Prompt
Below are the entries; count the lines in them that contain the word "Task" and give only the number.

Exercise material
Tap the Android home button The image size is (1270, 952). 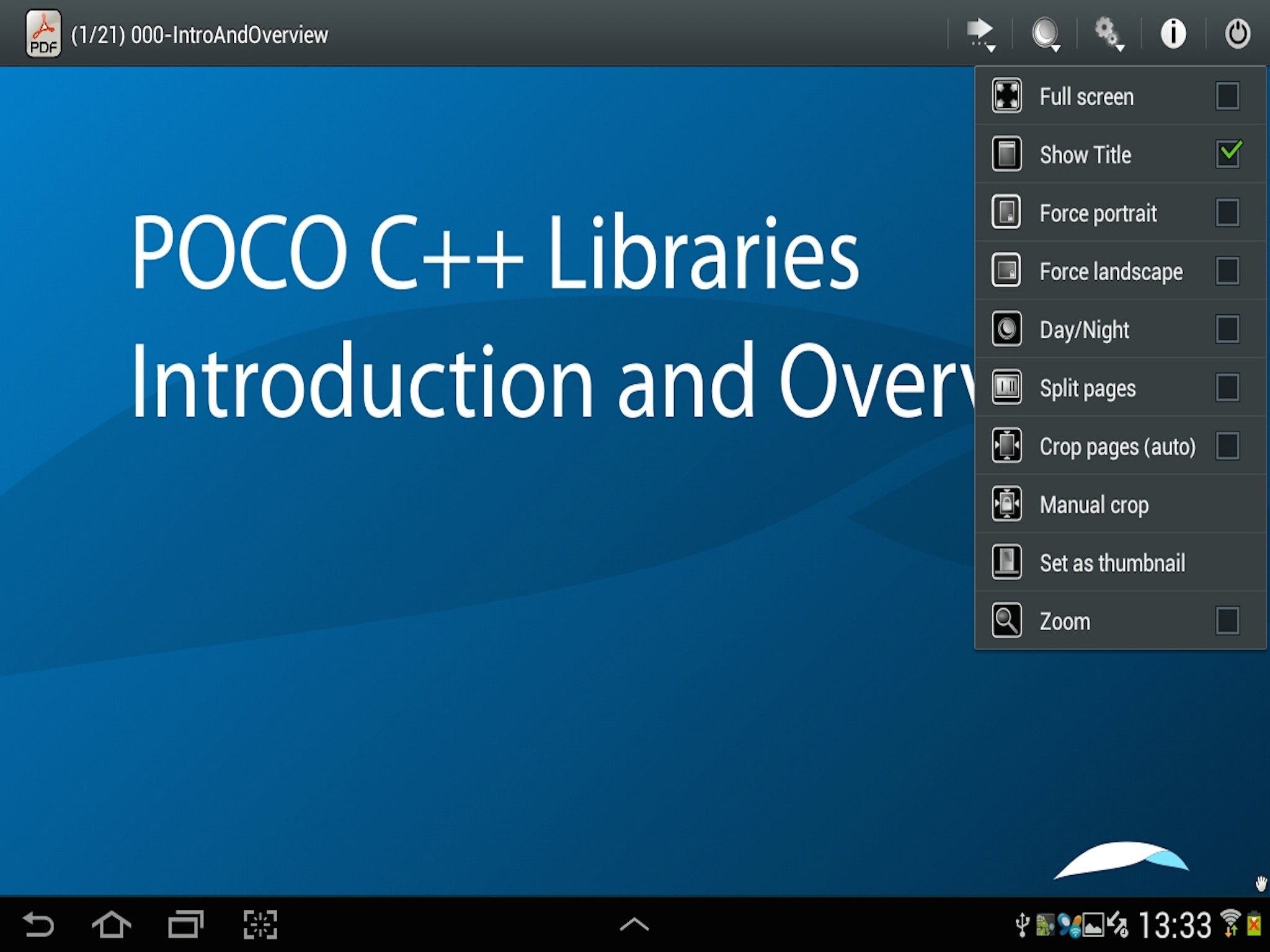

---

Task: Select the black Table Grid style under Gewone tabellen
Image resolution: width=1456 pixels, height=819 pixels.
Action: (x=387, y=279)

==

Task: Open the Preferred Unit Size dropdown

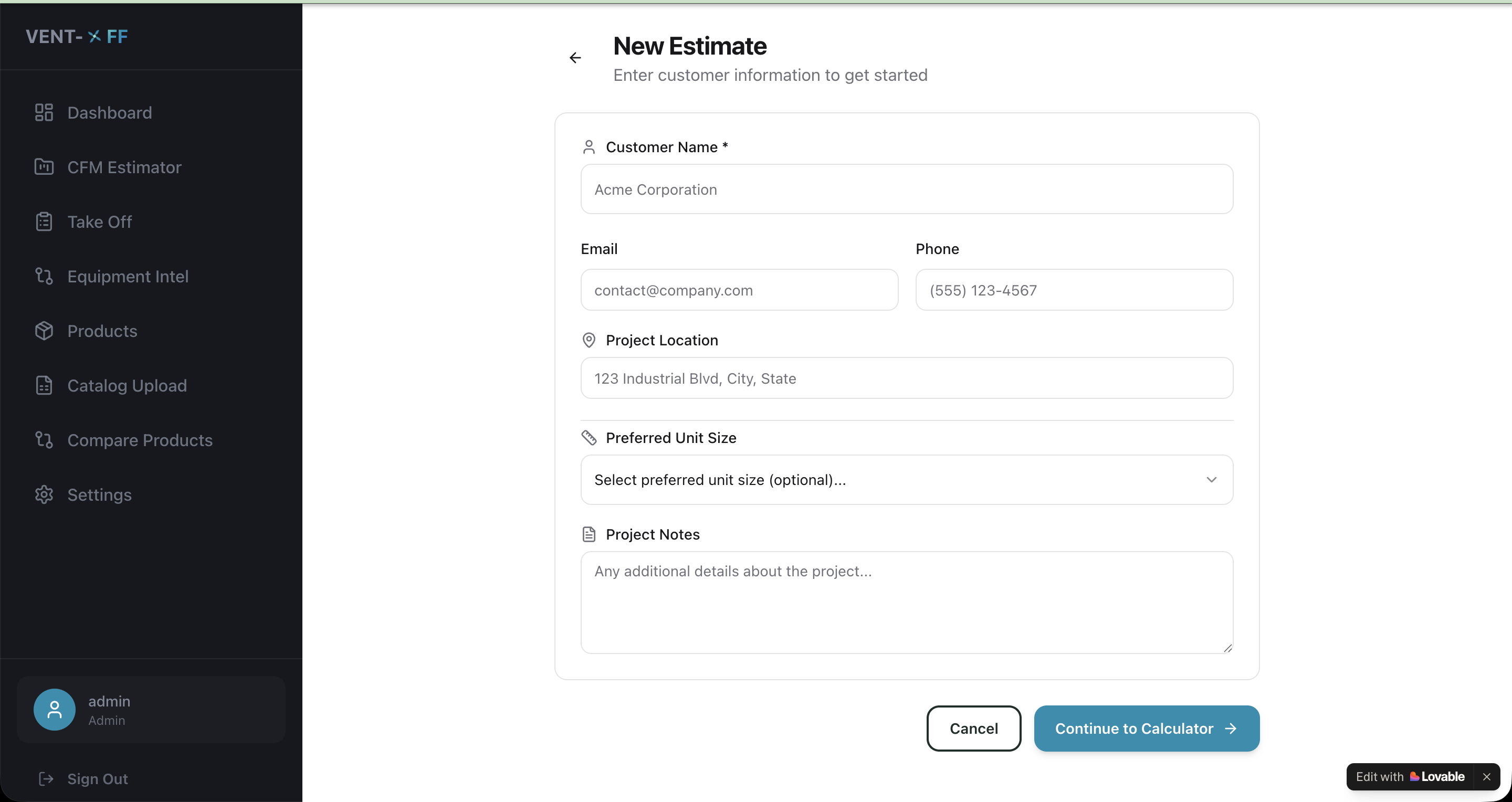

Exercise result
2